══ Excerpt provided

KELOWNA, B.C. – A Kelowna, B.C., man will be going to prison for more than a decade for killing a young woman after the two were at a party 18 years ago.
Neil Snelson was handed a 15-year sentence for the murder of Jennifer Cusworth, but because he gets double credit for time served he’ll spend only 11 years behind bars.
Snelson, 47, was convicted of manslaughter in October for beating and strangling Cusworth in 1993.
Her father, Terry Cusworth, said outside B.C. Supreme Court that the family is relieved.
“I think it’ll take us three or four days to kind of come down from our high,” he said Friday after a judge sentenced Snelson.
A victim impact statement Thursday from Cusworth’s mother Jean labelled Snelson a “cold blooded coward” who refuses to take responsibility for the slaying.
Cusworth was a 19-year-old college student whose body was found in a ditch the day after she and Snelson attended a house party.

════
══ Provided material

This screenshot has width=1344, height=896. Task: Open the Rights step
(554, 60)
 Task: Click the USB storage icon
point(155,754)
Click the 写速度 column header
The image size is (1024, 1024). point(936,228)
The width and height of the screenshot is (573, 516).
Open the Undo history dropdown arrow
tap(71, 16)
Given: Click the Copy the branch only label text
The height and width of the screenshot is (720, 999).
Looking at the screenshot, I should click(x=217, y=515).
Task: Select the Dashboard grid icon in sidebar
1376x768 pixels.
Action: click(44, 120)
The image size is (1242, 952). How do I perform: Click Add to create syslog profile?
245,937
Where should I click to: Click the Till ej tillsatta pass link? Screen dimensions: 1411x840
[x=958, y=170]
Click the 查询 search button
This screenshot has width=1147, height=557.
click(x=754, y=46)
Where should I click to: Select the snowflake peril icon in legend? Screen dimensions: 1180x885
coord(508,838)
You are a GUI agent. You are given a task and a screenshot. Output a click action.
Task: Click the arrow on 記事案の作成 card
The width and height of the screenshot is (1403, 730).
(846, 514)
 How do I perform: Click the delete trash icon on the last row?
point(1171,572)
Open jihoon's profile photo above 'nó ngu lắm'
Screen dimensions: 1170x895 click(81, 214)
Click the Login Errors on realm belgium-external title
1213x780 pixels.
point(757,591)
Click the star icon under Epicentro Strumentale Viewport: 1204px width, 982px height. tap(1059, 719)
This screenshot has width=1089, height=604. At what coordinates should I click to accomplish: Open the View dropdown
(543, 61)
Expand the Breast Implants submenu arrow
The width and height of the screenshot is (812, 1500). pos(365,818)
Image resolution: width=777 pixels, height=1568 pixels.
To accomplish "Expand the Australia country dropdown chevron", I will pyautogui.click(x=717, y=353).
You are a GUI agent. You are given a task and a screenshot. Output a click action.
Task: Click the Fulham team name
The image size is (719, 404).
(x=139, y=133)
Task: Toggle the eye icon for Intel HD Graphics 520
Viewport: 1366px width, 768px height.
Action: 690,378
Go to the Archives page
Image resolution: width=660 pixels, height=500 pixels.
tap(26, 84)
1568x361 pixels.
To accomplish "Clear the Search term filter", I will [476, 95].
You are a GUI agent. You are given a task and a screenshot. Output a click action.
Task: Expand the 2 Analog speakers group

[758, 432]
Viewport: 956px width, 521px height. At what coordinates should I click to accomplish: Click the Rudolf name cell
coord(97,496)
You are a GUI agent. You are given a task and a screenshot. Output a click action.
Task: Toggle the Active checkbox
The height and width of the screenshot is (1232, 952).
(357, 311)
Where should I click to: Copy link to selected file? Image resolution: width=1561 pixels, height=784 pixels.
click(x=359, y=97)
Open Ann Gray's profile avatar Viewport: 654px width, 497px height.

════

_Apply what you read_:
[1] In the news report on Neil Snelson's sentencing, where was Jennifer Cusworth's body found?
[2] Echo a passage of the news report on Neil Snelson's sentencing, beginning at the words "Snelson, 47, was" and stopping after "for the slaying.".
[3] Carry on the news report about Neil Snelson's sentencing for the killing of Jennifer Cusworth from the point where it stops.

_Your written answers_:
[1] In a ditch.

[2]
Snelson, 47, was convicted of manslaughter in October for beating and strangling Cusworth in 1993.
Her father, Terry Cusworth, said outside B.C. Supreme Court that the family is relieved.
“I think it’ll take us three or four days to kind of come down from our high,” he said Friday after a judge sentenced Snelson.
A victim impact statement Thursday from Cusworth’s mother Jean labelled Snelson a “cold blooded coward” who refuses to take responsibility for the slaying.

[3]
The crime went unsolved until investigators were able to make a DNA match between Snelson and evidence found in Cusworth’s body.
Court heard she’d been killed with a blow to the head with a blunt object.
A piece of lumber with Cusworth’s hair on it and a black belt she’d worn were found near the ditch where her body was discovered.
Snelson, a father of four children, said he had sex with a woman in his truck after the party but didn’t know who she was because he was too drunk.
He laughed after he was convicted of manslaughter. (CKFR, The Canadian Press)
Note to readers: This is a corrected story. A previous version incorrectly reported Snelson’s age as 44.